2. Bij een dekkingsgraad van 110 zou indexatie weliswaar mogelijk zijn, maar de wet- en regelgeving bepaalt dat de maximale indexatie niet 3,5% maar slechts 0,7% zou zijn geweest.
Helaas pakken de magere voorspellingen van de overheid over onze koopkracht in de praktijk nog slechter uit. Voor een overzicht van de koopkracht van onze gepensioneerden in 2025, zie onze toelichting onderaan deze pagina. Ook brengen wij graag een interessante publicatie van DNB over de hoge Nederlandse inflatie onder uw aandacht.
Het uitblijven van indexatie maakt voor ons duidelijk dat de invoering van het nieuwe stelsel zo snel mogelijk moet plaats vinden. De beleggingsresultaten van het fonds zijn immers nog steeds goed. Terwijl de teleurstellende ontwikkeling van de dekkingsgraad opnieuw komt door de dalende rente. De verder dalende rente die we ook voor het komende jaar verwachten, zal pas na de invoering van de nieuwe pensioenregeling veel minder effect hebben.

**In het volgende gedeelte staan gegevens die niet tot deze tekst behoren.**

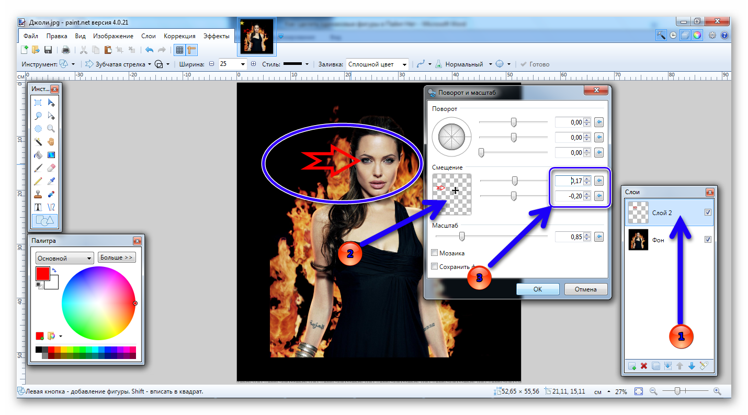
Task: Select the Text tool
Action: [38, 207]
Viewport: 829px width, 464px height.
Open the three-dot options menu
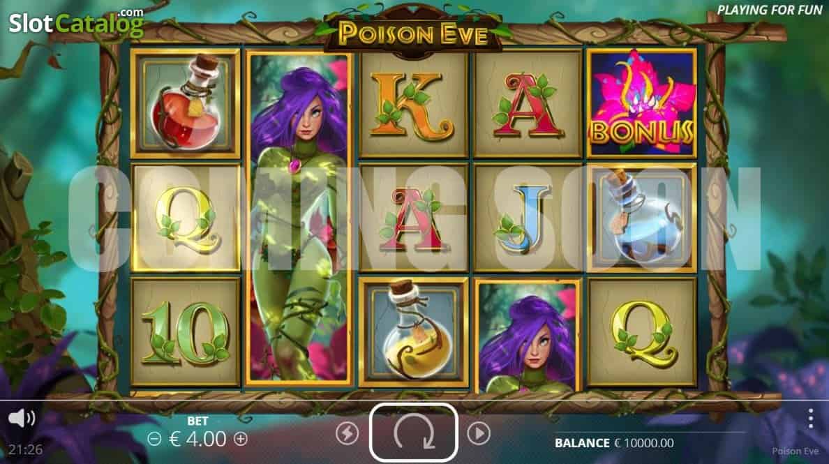coord(810,419)
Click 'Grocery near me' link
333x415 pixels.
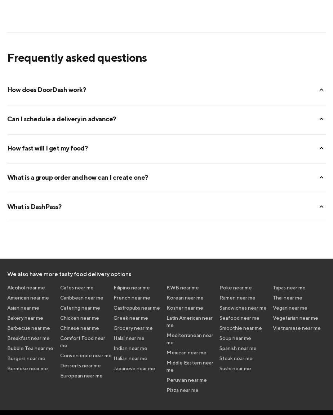pos(133,328)
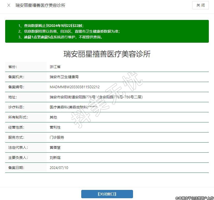Click the 法定代表人 row label
This screenshot has width=214, height=200.
pyautogui.click(x=18, y=147)
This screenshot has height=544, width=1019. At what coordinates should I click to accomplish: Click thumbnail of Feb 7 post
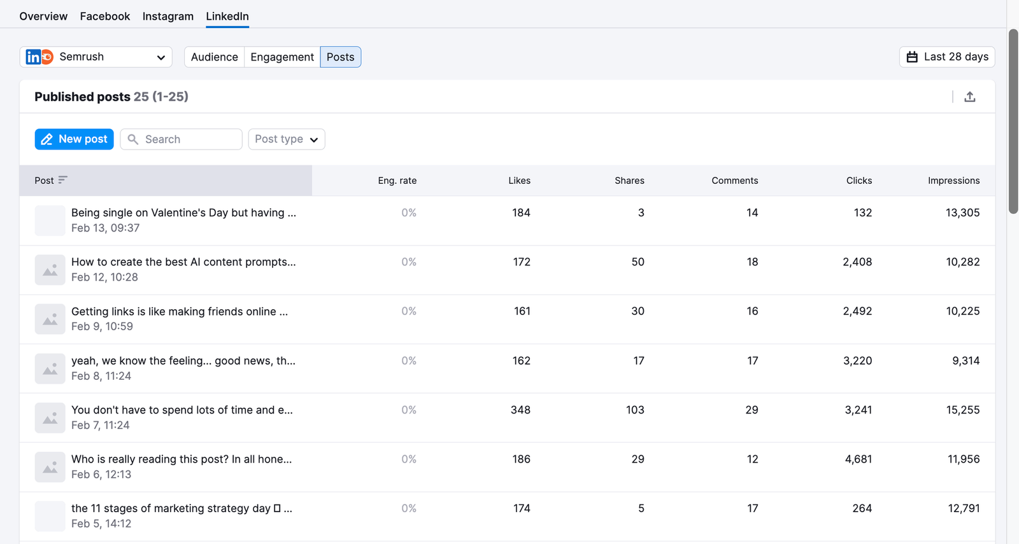point(50,418)
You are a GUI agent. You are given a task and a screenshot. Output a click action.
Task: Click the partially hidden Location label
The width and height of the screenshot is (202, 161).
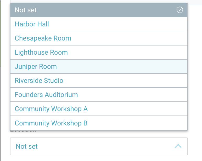pos(23,131)
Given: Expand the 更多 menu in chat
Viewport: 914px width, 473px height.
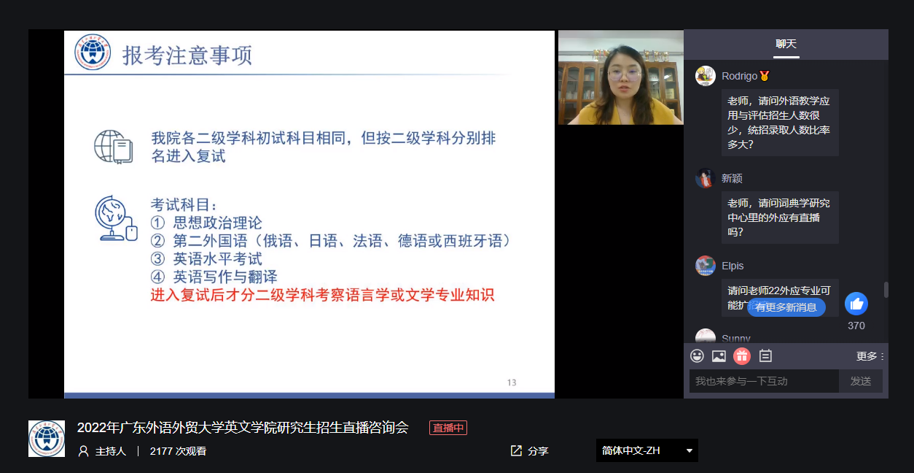Looking at the screenshot, I should coord(870,356).
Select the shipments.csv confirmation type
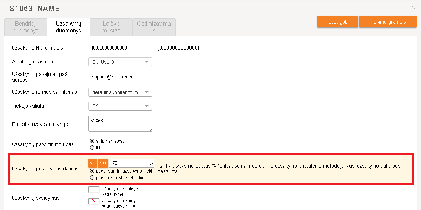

Het kabinet en het Nibud gaan uit van een verhoging van de aanvullende pensioenen met 3,1%. In de tabellen van het Nibud neemt de koopkracht van bijna alle gepensioneerden dan toe: de verandering in koopkracht is -0,1% tot 1,5%.
De pensioenen van PFZW blijven ongewijzigd
Gecorrigeerd voor het niet verhogen van de pensioenen door PFZW wordt zichtbaar dat:
De verandering in koopkracht is -1,8% tot 0,8%.